Hong Kong transport guide
Getting around Hong Kong with a dog: what actually works
A practical Hong Kong pet transport guide covering the Light Rail pet pass, taxis, ferries, trams, regular MTR services and the new pet open-top bus tours.
Hong Kong is easy to cross without a pet and oddly tactical with one. The useful network is not simply “public transport”: it is weekend Light Rail in a closed carrier, ferries with operator-specific rules, and taxis whose drivers can choose whether to take you. Plan the first and last kilometre before the fun part. A ferry to an island is no help if your dog cannot reach the pier.
Light Rail rules that catch people out
- Your pet must stay completely inside a fully closed pet carrier. The combined length, width and height cannot exceed 170 cm, and no side can exceed 130 cm.
- Wheeled carriers and pet strollers are not allowed. Carry the bag.
- Board at the last door and remain at the rear of the compartment. The pass does not cover MTR heavy rail, MTR Bus or the Airport Express.
For taxis, ask before the car arrives and say the dog’s size and whether it is in a carrier. Transport Department guidance leaves carriage of animals—and the conditions—entirely to the driver.

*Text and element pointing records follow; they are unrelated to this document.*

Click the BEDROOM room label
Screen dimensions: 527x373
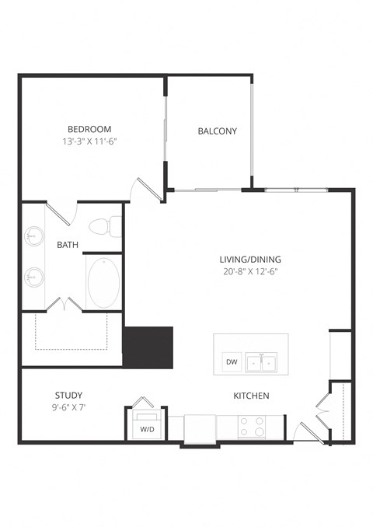click(89, 129)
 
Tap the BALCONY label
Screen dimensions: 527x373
click(217, 131)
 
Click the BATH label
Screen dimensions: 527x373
click(68, 244)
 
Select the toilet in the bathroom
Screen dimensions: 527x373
click(105, 227)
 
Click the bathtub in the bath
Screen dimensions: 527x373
click(103, 284)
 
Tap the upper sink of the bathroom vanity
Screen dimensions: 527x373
click(33, 234)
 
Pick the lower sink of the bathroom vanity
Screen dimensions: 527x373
click(33, 275)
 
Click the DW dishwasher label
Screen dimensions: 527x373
click(231, 362)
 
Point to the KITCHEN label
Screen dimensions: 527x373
click(251, 396)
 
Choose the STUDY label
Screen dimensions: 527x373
click(68, 395)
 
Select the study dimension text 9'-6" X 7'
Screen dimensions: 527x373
click(68, 407)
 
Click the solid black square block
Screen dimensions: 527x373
click(148, 346)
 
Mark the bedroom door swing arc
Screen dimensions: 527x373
click(146, 188)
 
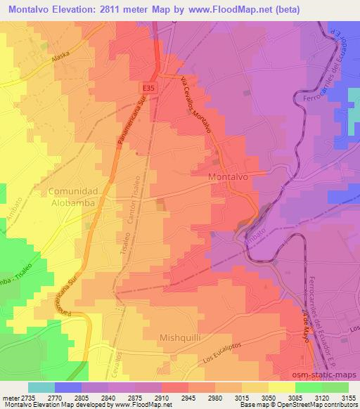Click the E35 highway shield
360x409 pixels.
[x=147, y=88]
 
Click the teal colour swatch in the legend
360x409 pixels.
[x=41, y=387]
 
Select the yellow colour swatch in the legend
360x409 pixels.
[x=281, y=387]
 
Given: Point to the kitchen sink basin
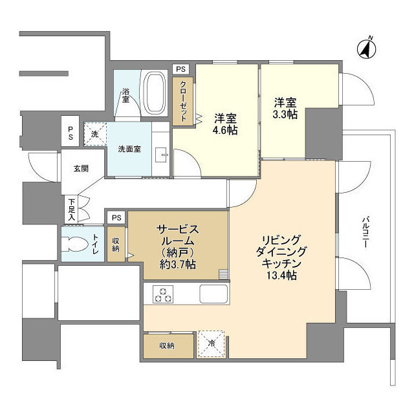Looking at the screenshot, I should (212, 294).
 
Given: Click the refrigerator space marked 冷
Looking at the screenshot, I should (211, 344).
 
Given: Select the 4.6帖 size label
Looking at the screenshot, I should (224, 131).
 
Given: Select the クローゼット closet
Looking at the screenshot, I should (183, 102).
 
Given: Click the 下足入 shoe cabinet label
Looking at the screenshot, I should (72, 209).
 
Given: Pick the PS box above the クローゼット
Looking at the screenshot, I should (180, 69).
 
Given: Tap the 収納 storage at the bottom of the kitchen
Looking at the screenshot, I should (168, 345).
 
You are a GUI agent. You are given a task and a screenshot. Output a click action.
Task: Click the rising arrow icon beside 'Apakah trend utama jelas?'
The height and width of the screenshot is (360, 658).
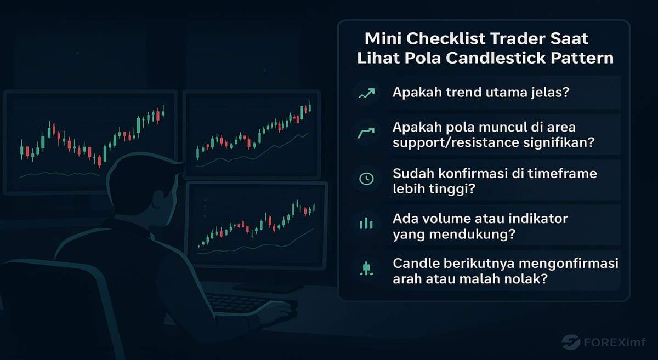pyautogui.click(x=366, y=94)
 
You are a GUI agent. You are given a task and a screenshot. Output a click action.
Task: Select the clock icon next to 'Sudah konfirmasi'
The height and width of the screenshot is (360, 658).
pyautogui.click(x=366, y=179)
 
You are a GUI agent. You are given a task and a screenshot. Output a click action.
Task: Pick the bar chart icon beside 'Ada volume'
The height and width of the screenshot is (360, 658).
pyautogui.click(x=366, y=224)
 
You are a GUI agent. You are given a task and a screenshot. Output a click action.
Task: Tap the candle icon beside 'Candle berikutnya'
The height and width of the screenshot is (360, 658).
pyautogui.click(x=366, y=268)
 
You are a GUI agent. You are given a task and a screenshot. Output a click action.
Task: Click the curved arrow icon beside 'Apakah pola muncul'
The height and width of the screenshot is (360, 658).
pyautogui.click(x=366, y=134)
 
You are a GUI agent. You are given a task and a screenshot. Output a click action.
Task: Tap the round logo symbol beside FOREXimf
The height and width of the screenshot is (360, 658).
pyautogui.click(x=571, y=343)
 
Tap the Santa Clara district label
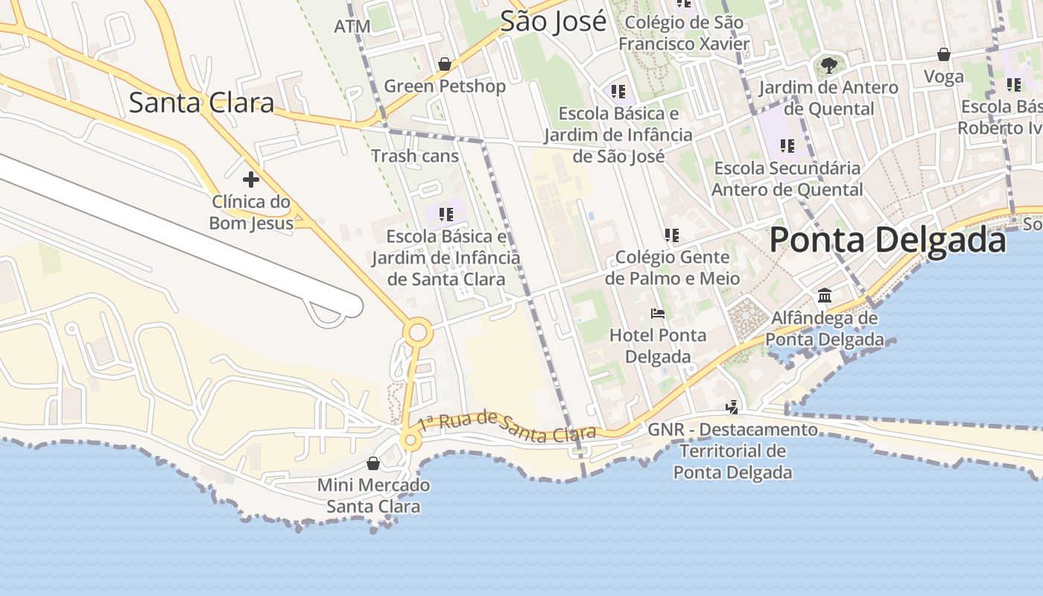click(201, 102)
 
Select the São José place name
click(553, 22)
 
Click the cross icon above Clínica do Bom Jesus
click(251, 180)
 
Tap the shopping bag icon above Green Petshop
click(445, 65)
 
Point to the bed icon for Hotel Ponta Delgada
click(657, 313)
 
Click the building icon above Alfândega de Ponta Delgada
click(824, 296)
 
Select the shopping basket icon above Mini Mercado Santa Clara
click(373, 463)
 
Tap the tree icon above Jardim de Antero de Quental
click(828, 66)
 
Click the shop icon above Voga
click(943, 54)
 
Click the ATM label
click(352, 27)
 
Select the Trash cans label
click(415, 156)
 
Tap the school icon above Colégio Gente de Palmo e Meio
click(672, 235)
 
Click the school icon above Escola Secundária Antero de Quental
click(787, 146)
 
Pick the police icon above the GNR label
click(732, 407)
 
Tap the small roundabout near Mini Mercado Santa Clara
click(410, 441)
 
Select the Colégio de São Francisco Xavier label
click(684, 33)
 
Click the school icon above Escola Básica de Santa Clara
click(446, 215)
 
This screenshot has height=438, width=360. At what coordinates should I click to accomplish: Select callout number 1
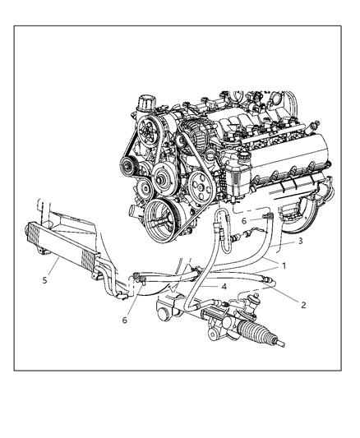(x=284, y=266)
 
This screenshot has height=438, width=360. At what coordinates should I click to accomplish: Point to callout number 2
(x=302, y=304)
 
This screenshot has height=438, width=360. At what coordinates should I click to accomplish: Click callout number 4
(x=224, y=286)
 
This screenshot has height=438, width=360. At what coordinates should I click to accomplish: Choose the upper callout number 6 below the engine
(x=243, y=221)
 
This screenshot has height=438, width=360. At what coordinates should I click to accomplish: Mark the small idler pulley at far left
(x=126, y=170)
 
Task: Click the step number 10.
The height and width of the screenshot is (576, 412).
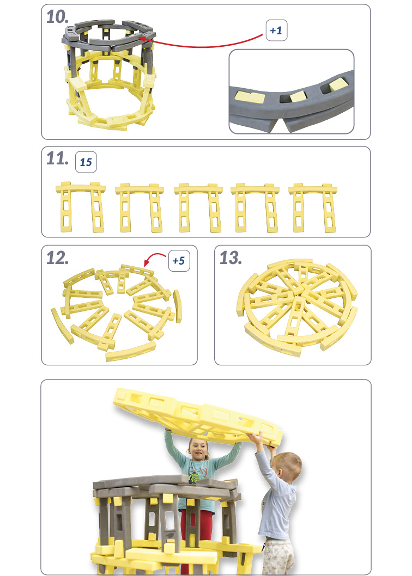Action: pyautogui.click(x=57, y=16)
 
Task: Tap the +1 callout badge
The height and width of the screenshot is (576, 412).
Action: pyautogui.click(x=276, y=30)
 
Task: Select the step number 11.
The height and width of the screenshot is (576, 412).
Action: pyautogui.click(x=57, y=158)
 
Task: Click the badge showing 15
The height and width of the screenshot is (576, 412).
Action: pyautogui.click(x=86, y=162)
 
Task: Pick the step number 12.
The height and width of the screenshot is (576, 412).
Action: pyautogui.click(x=57, y=258)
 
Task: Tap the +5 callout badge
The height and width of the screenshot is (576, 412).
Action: pyautogui.click(x=179, y=261)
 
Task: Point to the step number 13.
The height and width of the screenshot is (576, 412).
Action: pyautogui.click(x=231, y=258)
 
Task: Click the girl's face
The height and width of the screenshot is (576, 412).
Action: pyautogui.click(x=198, y=450)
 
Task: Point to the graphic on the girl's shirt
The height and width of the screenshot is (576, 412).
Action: pyautogui.click(x=195, y=474)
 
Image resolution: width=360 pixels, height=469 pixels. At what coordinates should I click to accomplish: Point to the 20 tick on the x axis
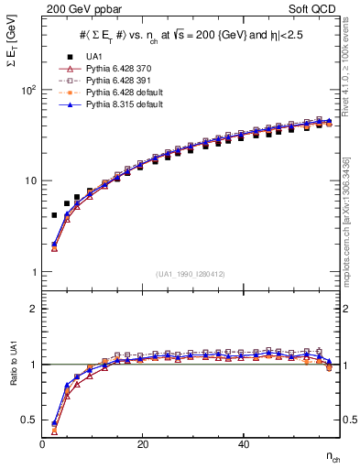point(142,443)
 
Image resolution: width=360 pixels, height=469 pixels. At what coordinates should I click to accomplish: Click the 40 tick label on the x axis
point(243,443)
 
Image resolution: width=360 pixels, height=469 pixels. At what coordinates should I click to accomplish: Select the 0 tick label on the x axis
point(42,443)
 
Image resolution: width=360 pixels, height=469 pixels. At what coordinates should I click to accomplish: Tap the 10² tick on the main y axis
point(27,91)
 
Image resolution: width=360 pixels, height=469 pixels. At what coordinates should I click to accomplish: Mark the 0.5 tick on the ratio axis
point(28,420)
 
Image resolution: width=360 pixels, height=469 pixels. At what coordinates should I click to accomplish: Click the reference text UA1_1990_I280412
point(191,274)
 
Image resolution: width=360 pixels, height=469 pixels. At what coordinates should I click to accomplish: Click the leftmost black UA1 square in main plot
point(54,215)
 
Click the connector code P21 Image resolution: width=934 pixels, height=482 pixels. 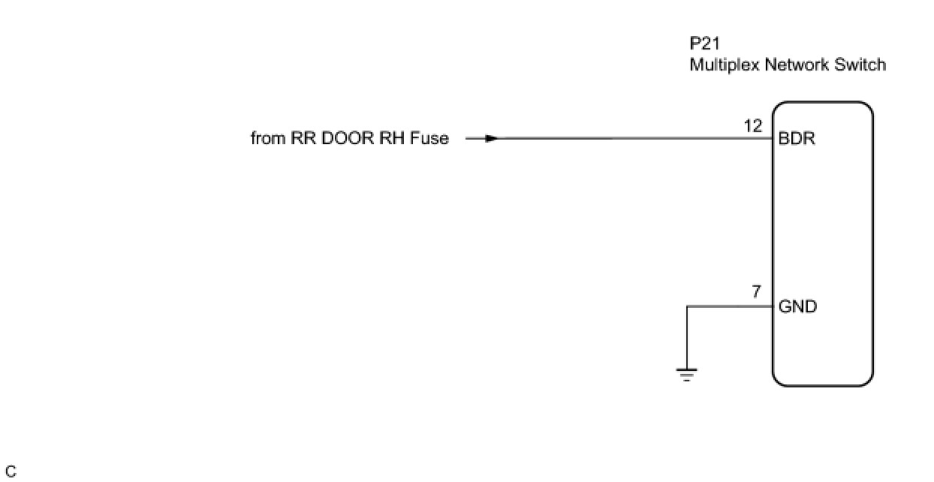(x=706, y=44)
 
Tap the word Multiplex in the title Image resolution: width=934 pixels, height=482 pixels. (x=725, y=65)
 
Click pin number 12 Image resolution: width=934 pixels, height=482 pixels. (x=753, y=127)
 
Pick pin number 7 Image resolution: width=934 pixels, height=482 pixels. (x=758, y=293)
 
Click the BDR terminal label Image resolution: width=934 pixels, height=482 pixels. (x=797, y=140)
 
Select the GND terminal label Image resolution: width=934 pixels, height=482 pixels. (x=798, y=307)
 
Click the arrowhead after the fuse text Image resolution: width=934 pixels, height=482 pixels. (x=490, y=139)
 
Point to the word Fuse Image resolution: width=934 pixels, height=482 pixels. (x=429, y=139)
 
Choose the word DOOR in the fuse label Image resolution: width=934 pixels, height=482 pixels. (x=346, y=139)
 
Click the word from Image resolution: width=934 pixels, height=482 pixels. (x=268, y=139)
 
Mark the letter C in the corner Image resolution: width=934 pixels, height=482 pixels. (x=11, y=472)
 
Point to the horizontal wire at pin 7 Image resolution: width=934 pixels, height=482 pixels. (x=728, y=306)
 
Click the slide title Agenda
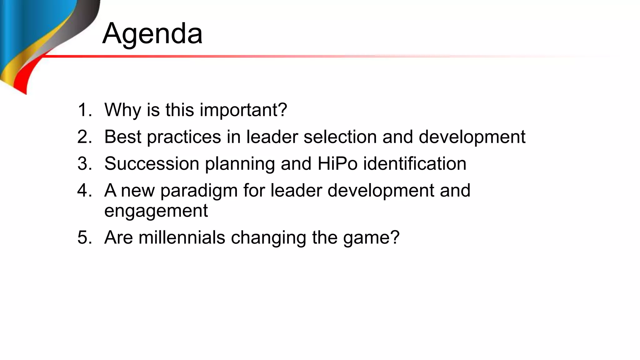coord(152,33)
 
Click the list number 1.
coord(84,110)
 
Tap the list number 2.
coord(84,137)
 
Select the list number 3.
coord(84,164)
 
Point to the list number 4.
coord(84,191)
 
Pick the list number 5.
coord(84,238)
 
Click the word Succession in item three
coord(152,164)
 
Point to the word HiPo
coord(337,164)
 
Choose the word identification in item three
coord(415,164)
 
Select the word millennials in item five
coord(182,238)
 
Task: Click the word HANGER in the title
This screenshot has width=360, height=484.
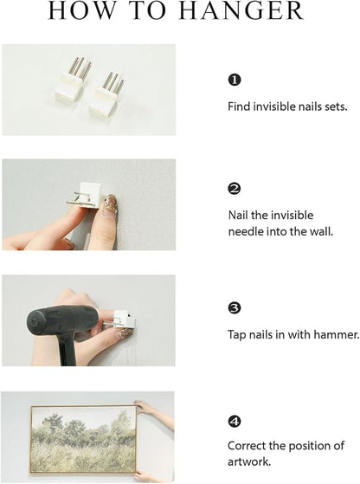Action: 241,11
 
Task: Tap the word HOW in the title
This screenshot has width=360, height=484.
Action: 81,11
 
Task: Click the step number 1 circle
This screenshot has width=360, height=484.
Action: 235,80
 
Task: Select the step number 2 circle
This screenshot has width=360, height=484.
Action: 235,189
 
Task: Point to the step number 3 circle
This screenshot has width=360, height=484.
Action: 235,307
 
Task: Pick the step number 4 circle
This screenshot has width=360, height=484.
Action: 235,422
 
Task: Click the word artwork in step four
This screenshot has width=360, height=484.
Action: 249,462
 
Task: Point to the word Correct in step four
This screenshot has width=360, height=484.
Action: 247,446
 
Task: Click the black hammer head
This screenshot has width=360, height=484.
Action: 62,322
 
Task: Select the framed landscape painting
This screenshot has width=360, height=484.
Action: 84,440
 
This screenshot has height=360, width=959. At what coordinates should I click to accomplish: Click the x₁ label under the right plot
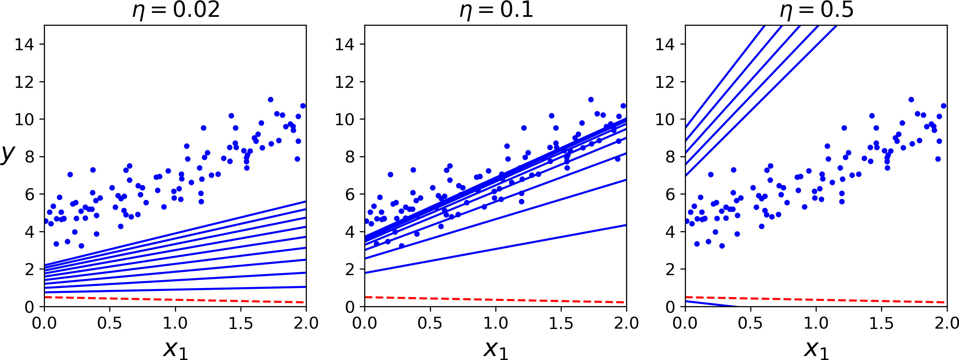click(816, 349)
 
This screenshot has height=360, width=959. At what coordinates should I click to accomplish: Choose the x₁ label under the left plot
click(175, 349)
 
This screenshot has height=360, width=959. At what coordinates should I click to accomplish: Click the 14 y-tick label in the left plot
click(24, 45)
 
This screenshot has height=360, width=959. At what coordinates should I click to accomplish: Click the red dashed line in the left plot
click(175, 300)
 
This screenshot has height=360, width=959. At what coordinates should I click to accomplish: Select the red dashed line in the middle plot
click(495, 300)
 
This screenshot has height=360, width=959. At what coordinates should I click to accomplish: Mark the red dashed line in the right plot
click(815, 300)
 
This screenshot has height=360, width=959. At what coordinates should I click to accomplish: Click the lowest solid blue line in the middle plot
click(495, 249)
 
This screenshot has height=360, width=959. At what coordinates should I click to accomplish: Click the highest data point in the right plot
click(911, 99)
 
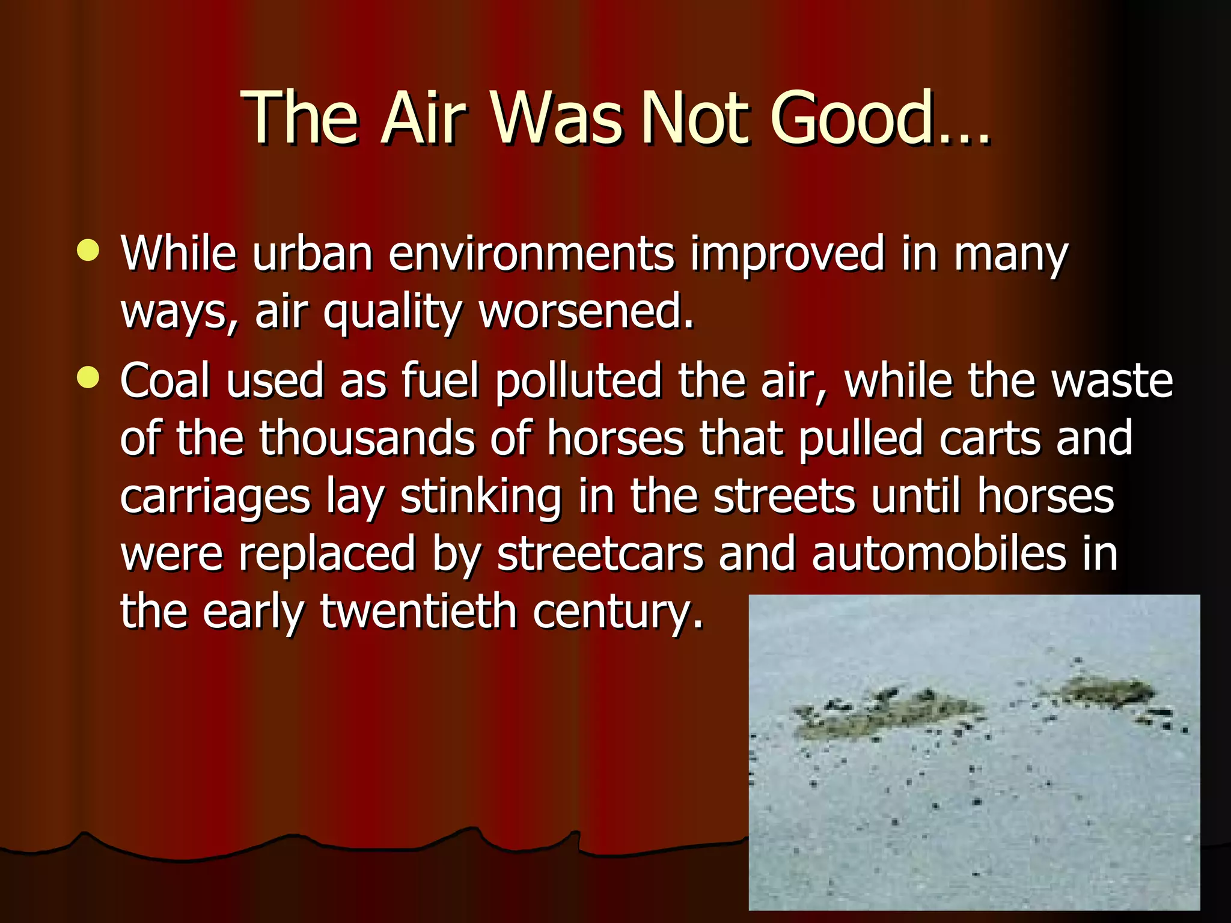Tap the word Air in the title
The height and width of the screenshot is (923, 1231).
pos(423,118)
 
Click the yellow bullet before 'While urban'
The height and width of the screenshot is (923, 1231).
pos(88,251)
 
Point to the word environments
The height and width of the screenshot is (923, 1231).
pos(531,254)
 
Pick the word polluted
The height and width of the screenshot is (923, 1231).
pos(578,381)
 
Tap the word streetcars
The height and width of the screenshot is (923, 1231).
pos(600,553)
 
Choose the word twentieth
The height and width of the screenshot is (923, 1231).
pos(418,611)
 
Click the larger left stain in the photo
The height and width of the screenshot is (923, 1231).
pos(884,715)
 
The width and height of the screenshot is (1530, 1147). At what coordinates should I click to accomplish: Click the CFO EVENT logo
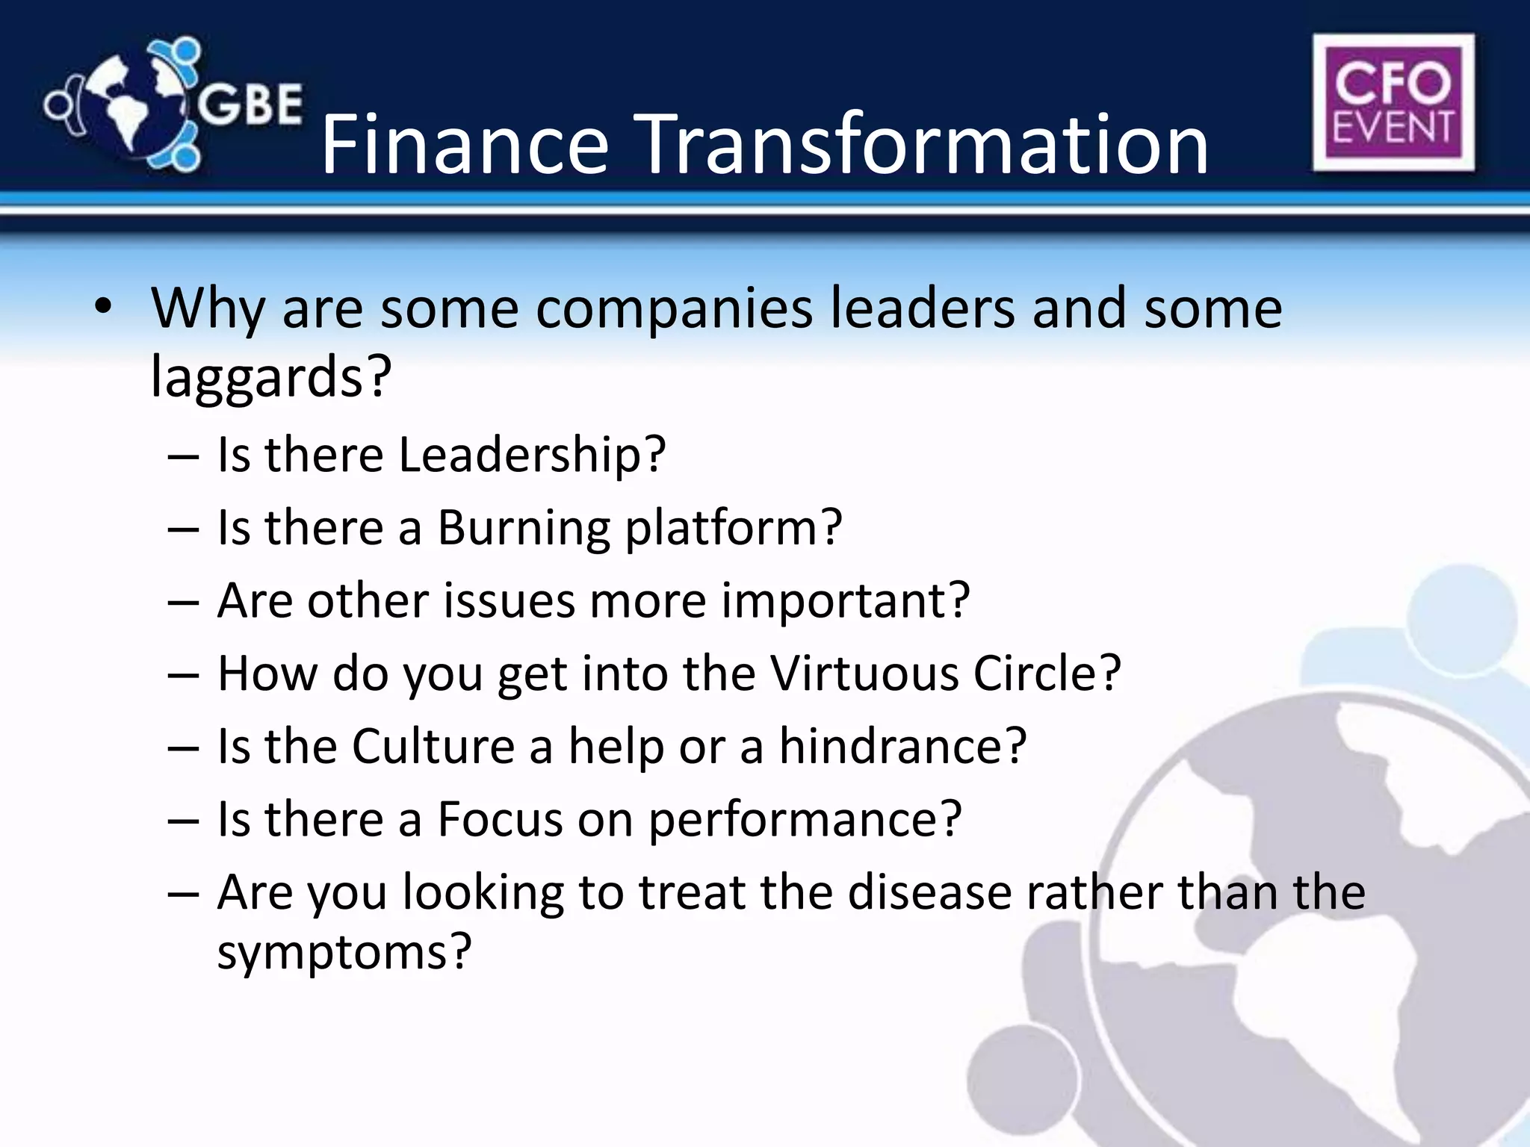tap(1393, 103)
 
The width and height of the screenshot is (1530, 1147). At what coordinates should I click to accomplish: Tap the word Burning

If accepted, you are responsible for damage caused by the animal. A towel, a closed carrier for small dogs and a clean-up kit make acceptance much likelier than surprising a driver at the kerb.
Ordinary Hong Kong Tramways services do not take animals other than guide dogs. Regular MTR rail services also remain outside the Light Rail scheme. Citybus’s pet open-top buses, launched as regular bookable tours in April 2026, are a sightseeing product rather than a turn-up-and-ride bus route: useful for an outing, not for getting to the vet.